What to do: In the records below, substitute "Instruction" for every occurrence of "Task", and write the lines out again with nothing else changed. Leave the pictures out of your answer.

Listed records:
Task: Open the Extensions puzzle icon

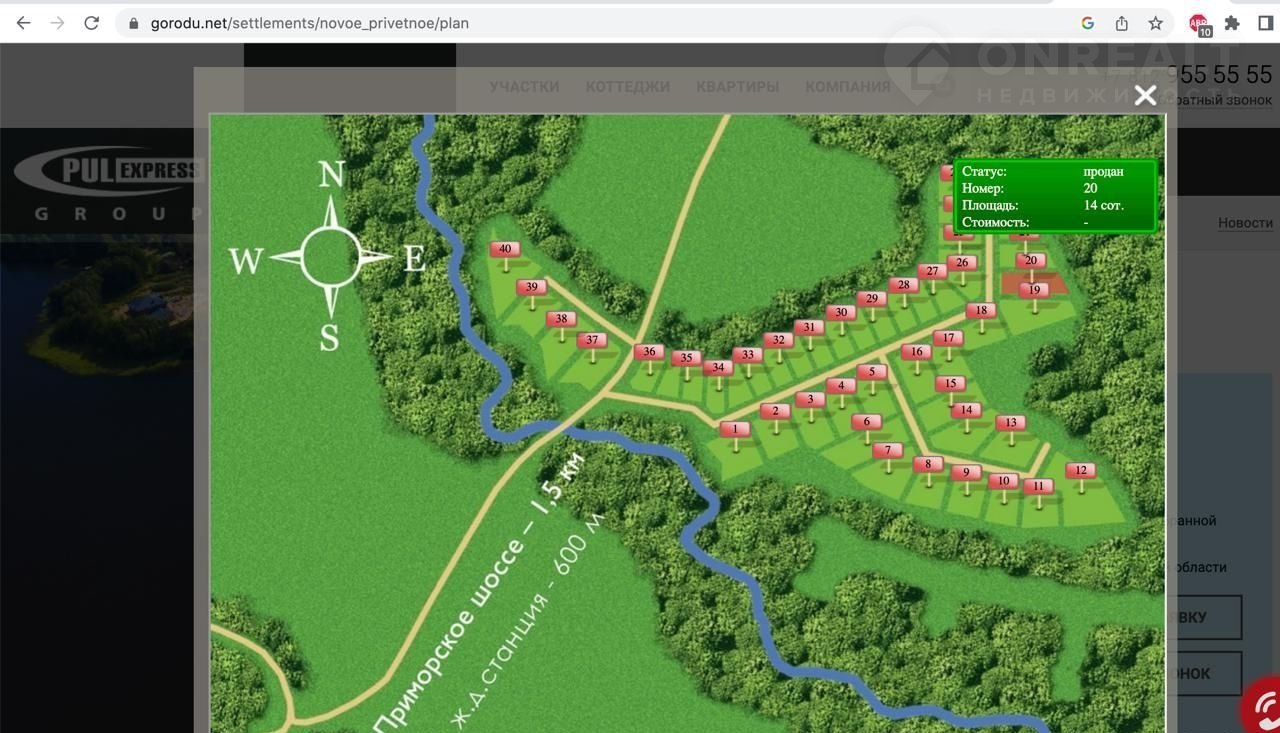Action: coord(1232,23)
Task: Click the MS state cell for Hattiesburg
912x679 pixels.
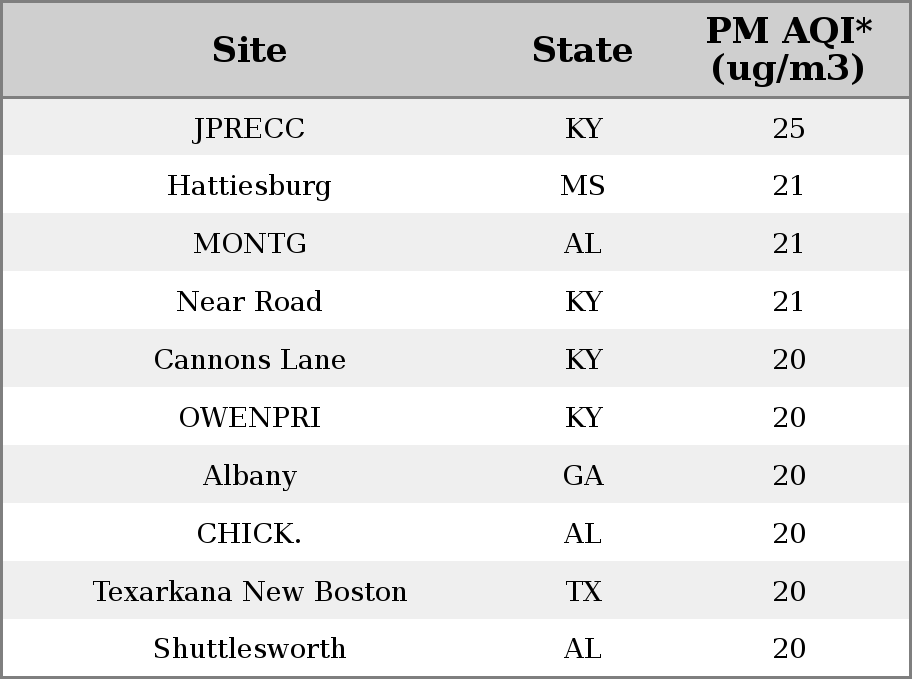Action: click(x=582, y=186)
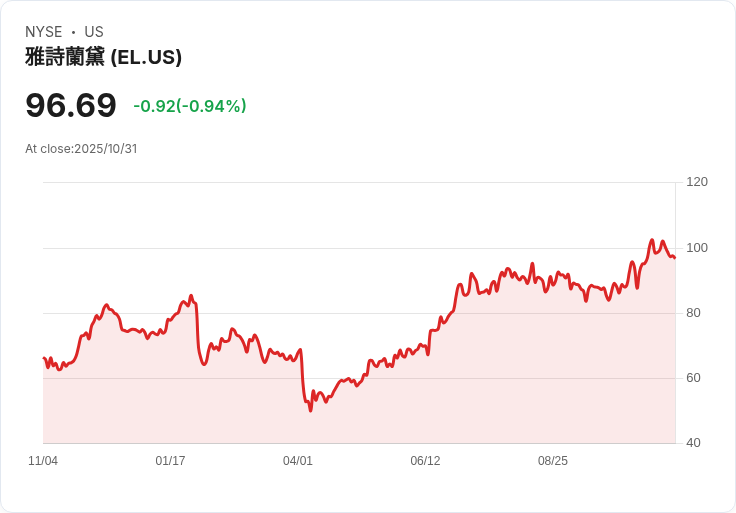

Written solution:
Instruction: Open the Extensions puzzle icon

Action: coord(1232,23)
Instruction: Click the MS state cell for Hattiesburg
912x679 pixels.
Action: click(x=582, y=186)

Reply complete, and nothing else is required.